Understanding Audiences of the Future - development and deployment of non-invasive measures of individual or collective immersion

Lead Research Organisation: University of Bristol
Department Name: Experimental Psychology

Abstract

Brief description of the context of the research, including potential impact
Audience immersion lies at the heart of the success of any performance. New media formats for cinema and broadcast promise new and powerful ways to deliver performance in effective, exciting, and novel ways. In this project we will enable the development and deployment of non-invasive measures of individual or collective immersion. These could support better editorial decision making; provide a dynamic means of adapting a programme in real time; and also provide insights into the relative contributions of narrative, technology, interactivity, properties of media.
Aims
To obtain continuous, non-invasive measurements of immersion which are sensitive to how immersion may vary over the course of a programme, while not disrupting viewer experience itself.
To use these measurements to explain how immersion utilises a range of cognitive processes (e.g. attention, memory, emotion) to engage audiences.
To address how immersion can occur within a variety of media (e.g. book, film, game, virtual reality) and aspects of that media (e.g. narrative vs technological properties)
Novelty of the research methodology
Typically, research investigating audience engagement uses post-viewing measures such as questionnaires to assess content. When continuous measures are used, they can be invasive and disruptive to the experience (for example, eye tracking which requires the head to be held still in a chin rest, or fMRI which is loud and can be claustrophobic).
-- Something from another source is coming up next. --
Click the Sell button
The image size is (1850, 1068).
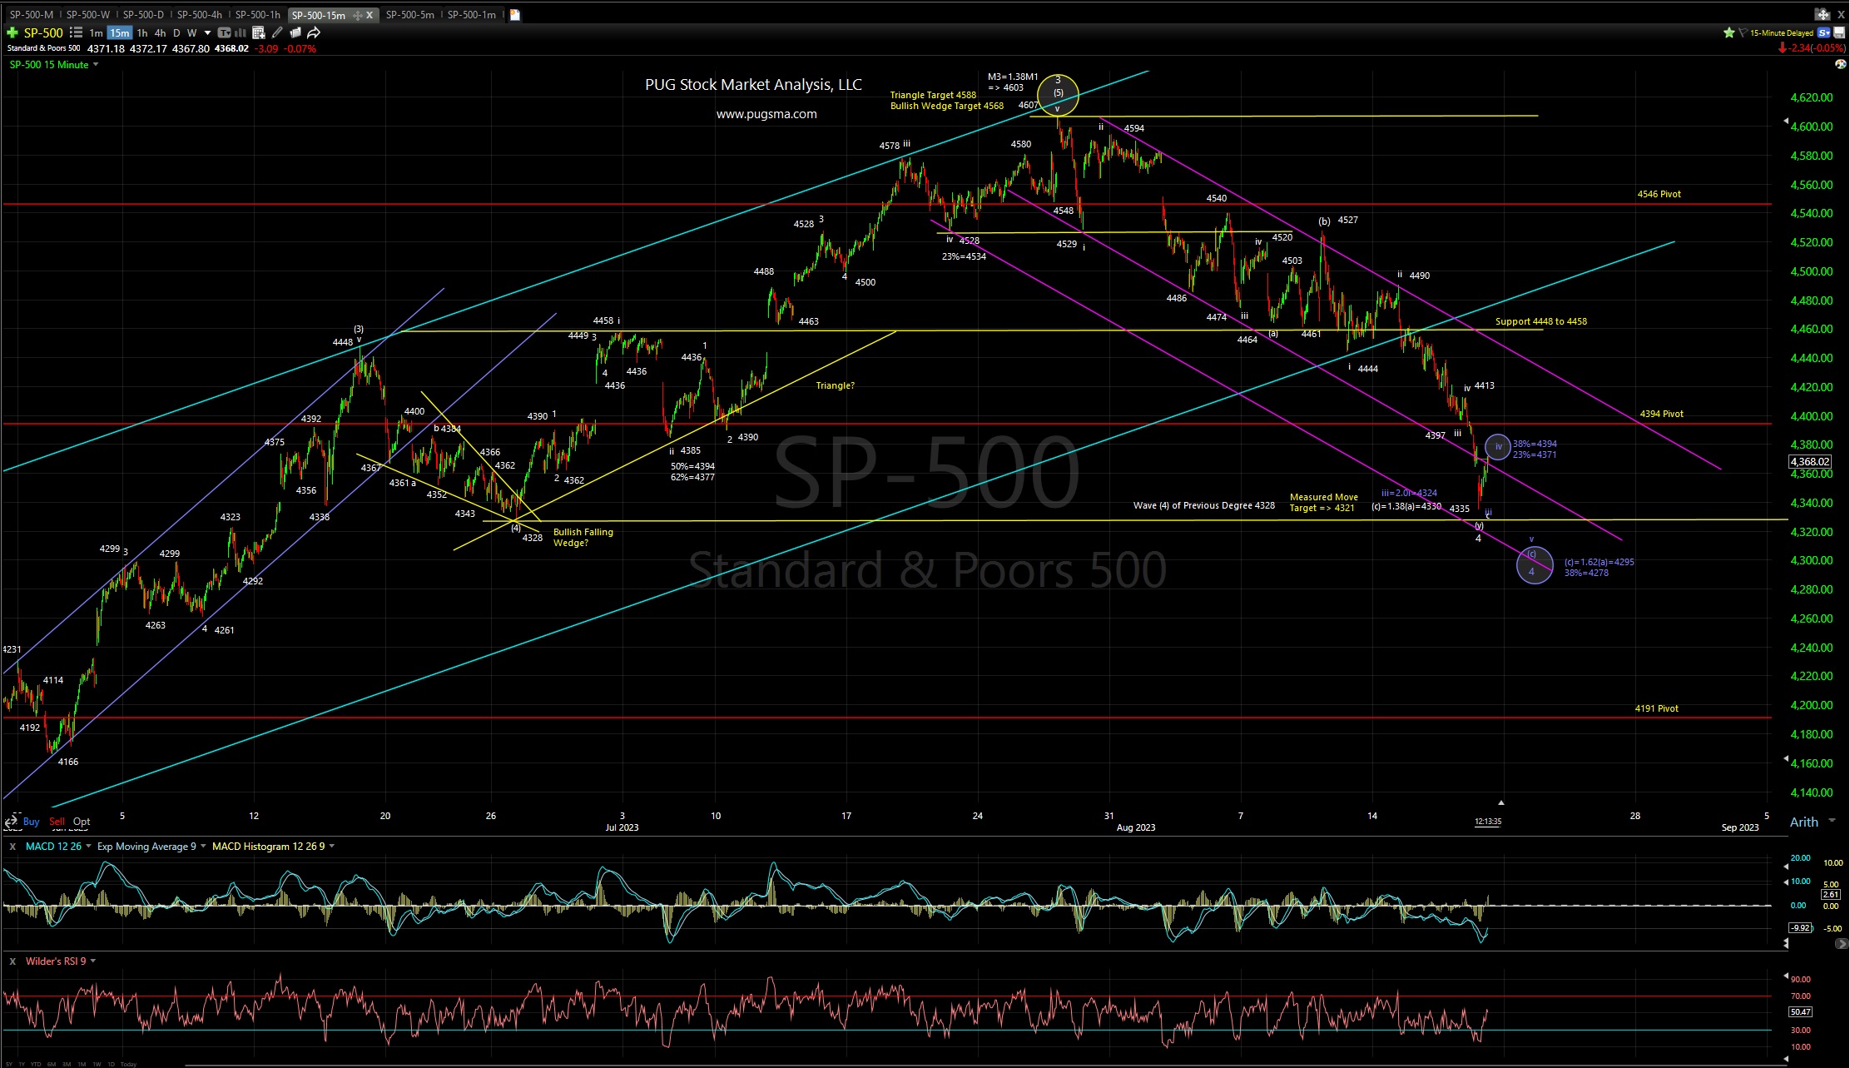point(57,821)
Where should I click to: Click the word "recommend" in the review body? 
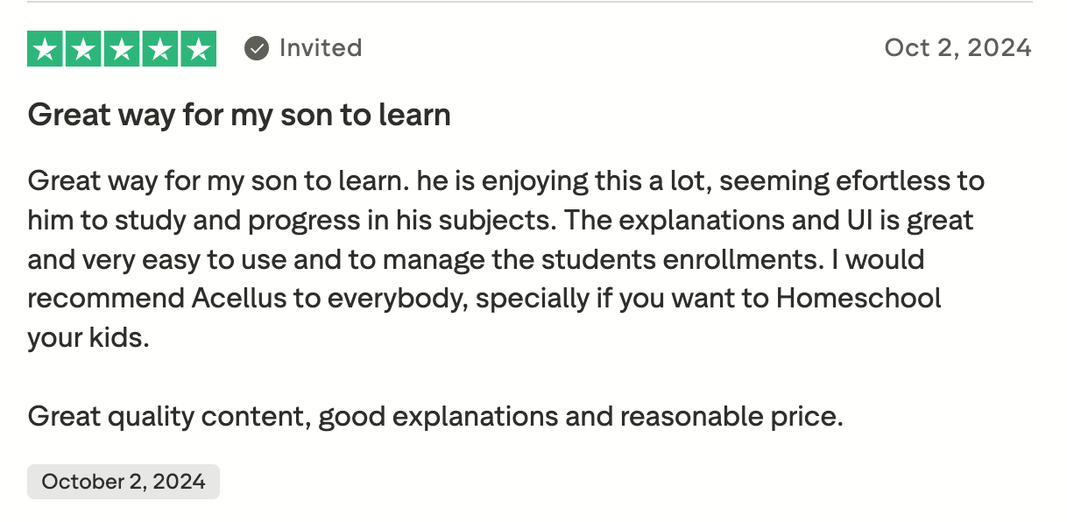tap(106, 298)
Further to this, immersion is more multidimensional than any of these one measures can capture by themselves.
This project aims to combine continuous psychological and physiological measurements to obtain a collective measurement of immersion which captures how different cognitive concepts including attention, memory, and emotion may contribute to whether we are immersed. These measurements will be continuous, which may enable better editorial decision making through highlighting the peaks and troughs of engagement. Our suite of measurements will include dual-task reaction time, memory tests, heart rate, galvanic skin response, head motion, and emotion recognition.
Alignment to EPSRCs strategies or research areas
This project falls within the EPSRC 'Vision, hearing, and other senses' research area which employs basic psychological studies. The broader themes involved includes 'digital economy'.
Any companies or collaborators involved
This project is in collaboration with BBC research and development.